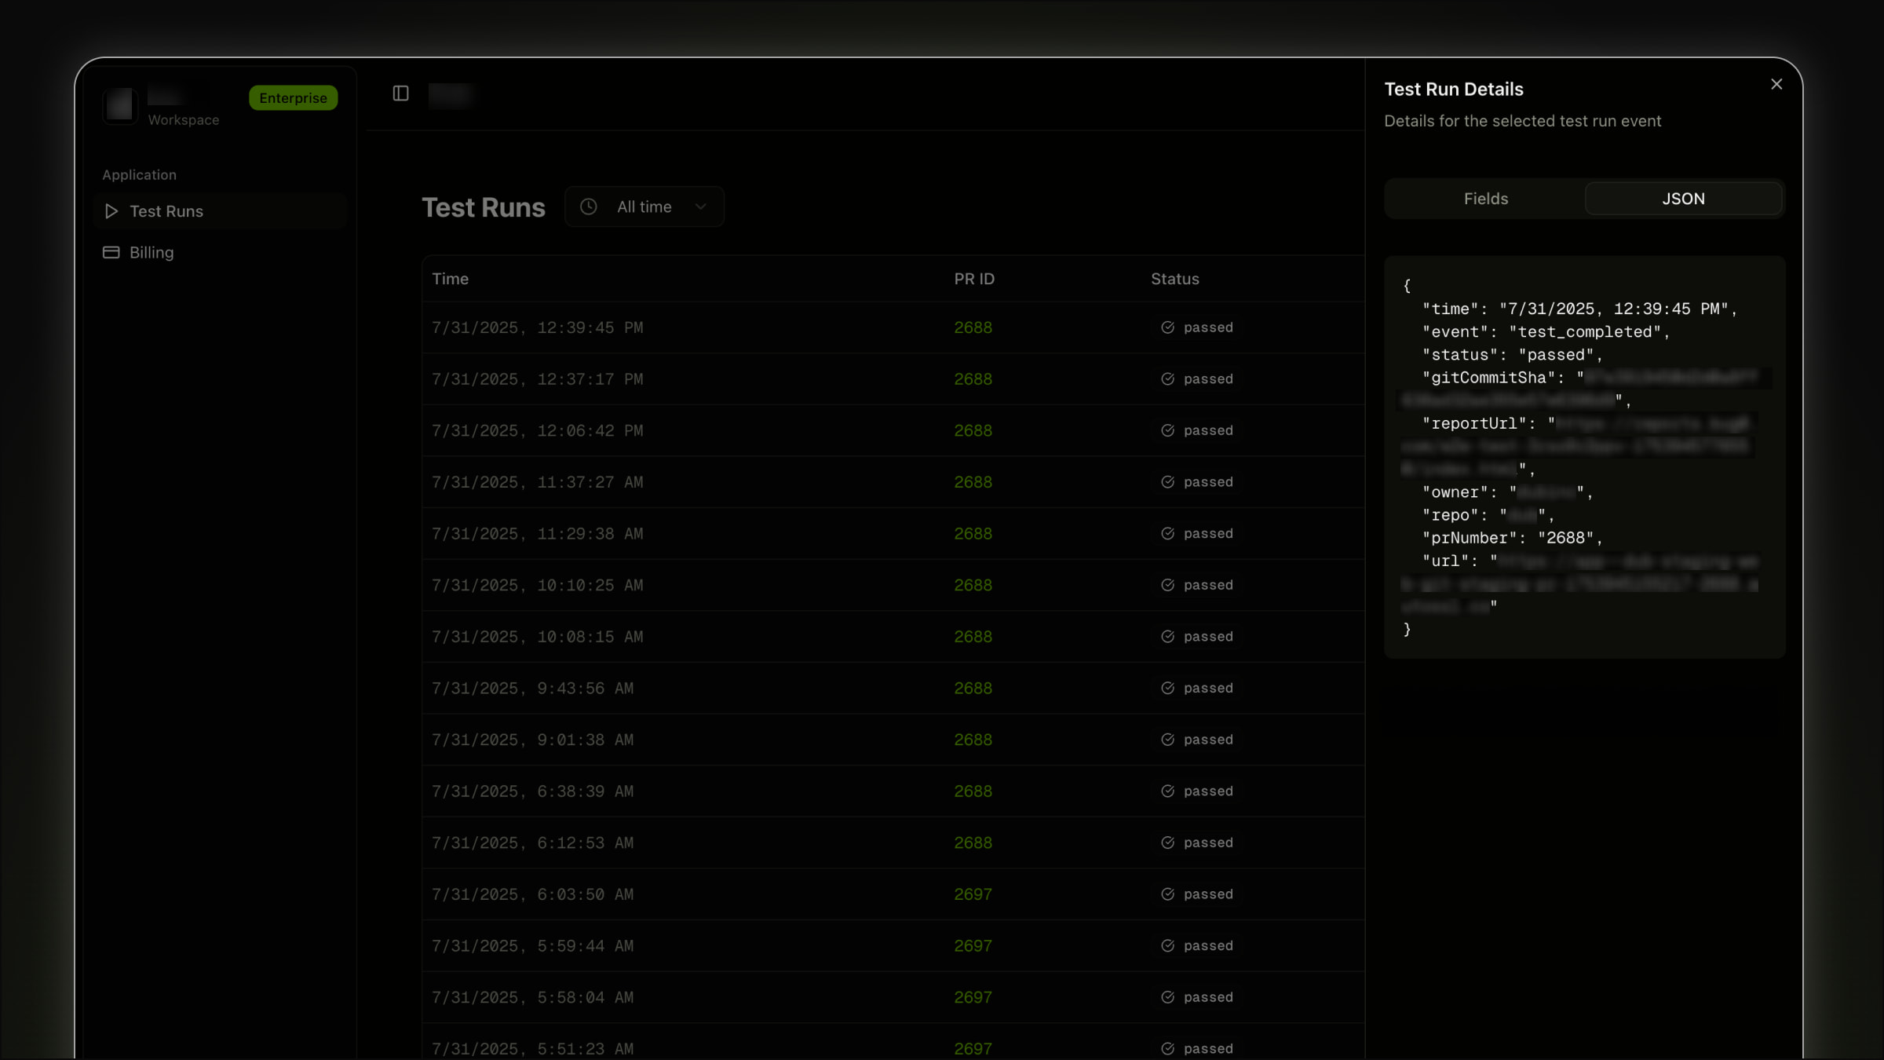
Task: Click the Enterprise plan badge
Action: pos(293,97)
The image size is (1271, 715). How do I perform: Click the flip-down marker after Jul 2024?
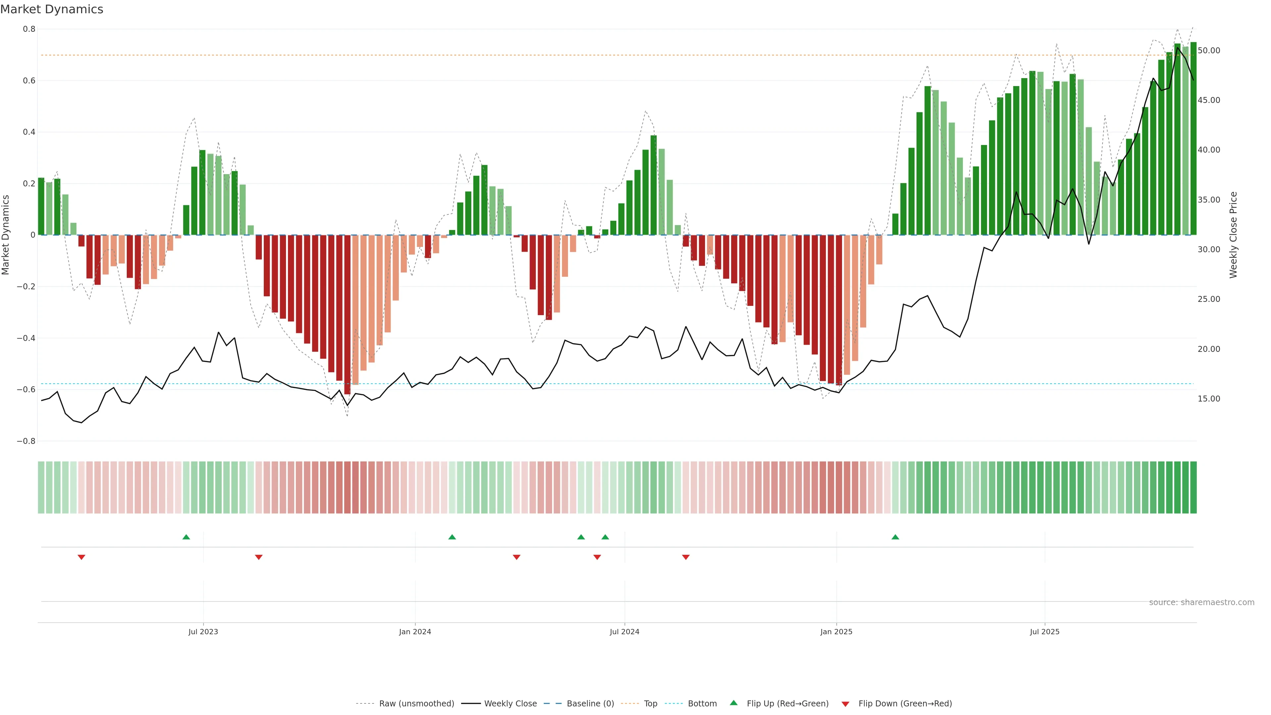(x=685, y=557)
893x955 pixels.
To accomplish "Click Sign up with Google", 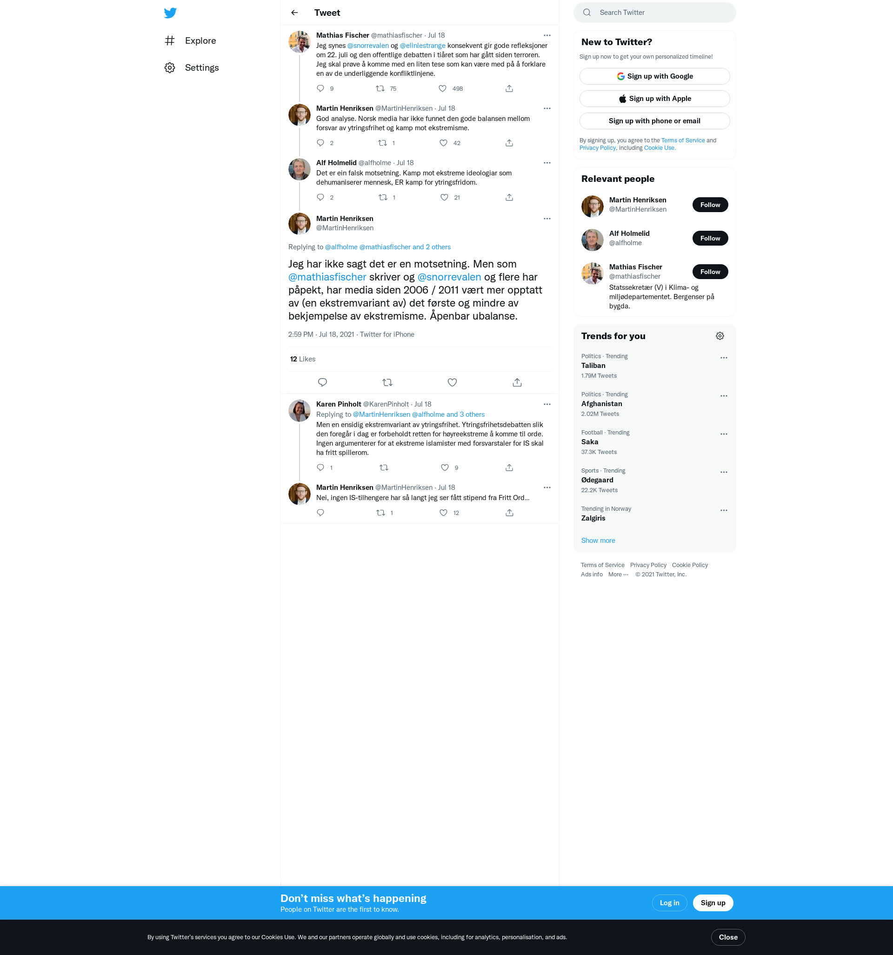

:::::

== The task ==
Every line from the one containing "893x955 pixels." through the end of the entries above, both included, should be extracted exactly, with pictures left out.

== Result for this exercise ==
893x955 pixels.
To accomplish "Click Sign up with Google", 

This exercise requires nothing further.